Les opposants craignent, en revanche, l'émergence d'une "logique de méritocratie et d'individualisme". « Jusqu'ici, pour être promus, tous les agents avaient la possibilité de passer un concours, indique Catherine Lebrun, du bureau fédéral Sud. Désormais, la validation des acquis professionnels repose sur un parcours en trois étapes. L'agent doit, tout d'abord, obtenir le feu vert de son hiérarchique direct pour passer, ensuite, des tests. Et, in fine, c'est la direction qui choisit si l'agent sera promu ou non. »

Noël Daucé, secrétaire général du SNU-ANPE, redoute, de son côté, que cette réforme soit « un laboratoire social » de la fonction publique. Il regrette également qu'elle « laisse de côté un grand nombre d'agents, les conseillers, en l'occurrence, soit près de 43 % des effectifs. Aucune revalorisation de salaire, ni promotion n'est attendue pour cette catégorie ».

Mise en place rapide

Malgré ces réticences, cette réforme devrait voir le jour rapidement. Le texte a déjà reçu le feu vert des ministères de tutelle (Fonction publique, Economie et Travail). Un décret du Conseil d'Etat doit être pris dans les prochaines semaines. Le processus de requalification pourra alors être enclenché, grade par grade. Il devrait s'achever en juillet 2004.

L'essentiel

1 L'ANPE a adopté un nouveau référentiel métiers comprenant quatre grandes filières d'emploi : le conseil et l'emploi, l'appui et la gestion, le système d'information, et le management opérationnel.

2 L'agence fait la part belle à la validation des acquis professionnels pour favoriser les évolutions de carrière.

3 La réforme a induit une augmentation de salaire pour 40 % des agents. La fonction d'animateur d'équipe a été revalorisée : passage au statut cadre et prime de 1 000 euros pour 2 000 agents.

De projet en projet

A l'ANPE, une réforme peut en cacher une autre. Car si la refonte des statuts semble quasiment sur les rails, d'autres projets sont, aujourd'hui, à l'étude. Le nouveau contrat de progrès, discuté actuellement entre la direction de l'agence et l'Etat, pour la période 2004-2008, pourrait chambouler le fonctionnement de l'agence.

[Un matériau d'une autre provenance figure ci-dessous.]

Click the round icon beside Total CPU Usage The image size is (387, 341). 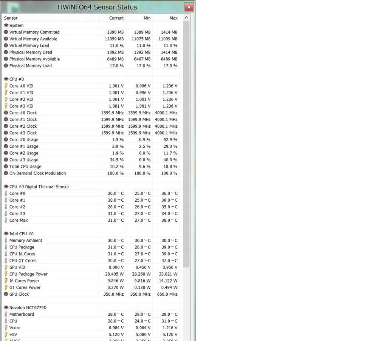(6, 167)
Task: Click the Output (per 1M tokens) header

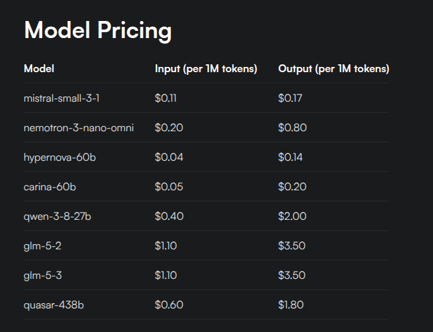Action: [334, 69]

Le SNU (premier syndicat) craint, par exemple, que ce nouveau contrat ne débouche sur la filiation de certaines activités. « Ces filiales pourraient, ainsi, faire payer certaines prestations aux entreprises, telles que le recrutement par "les habiletés", qui remporte un vif succès auprès des recruteurs, ou encore l'intervention de l'agence pour le traitement d'un plan social », indique Noël Daucé, secrétaire général du SNU-ANPE.

Autre sujet d'inquiétude : la création de bureaux de placement privés qui pourraient concurrencer l'activité même de l'ANPE. En 1997, la France avait refusé de signer la convention de l'Organisation internationale du travail (OIT) sur les agences d'emploi privées. Mais le gouvernement pourrait faire marche arrière et décider d'ouvrir ce marché de l'emploi à de nouveaux acteurs.

Enfin, le rapprochement de l'ANPE et de l'Unedic serait également à l'étude.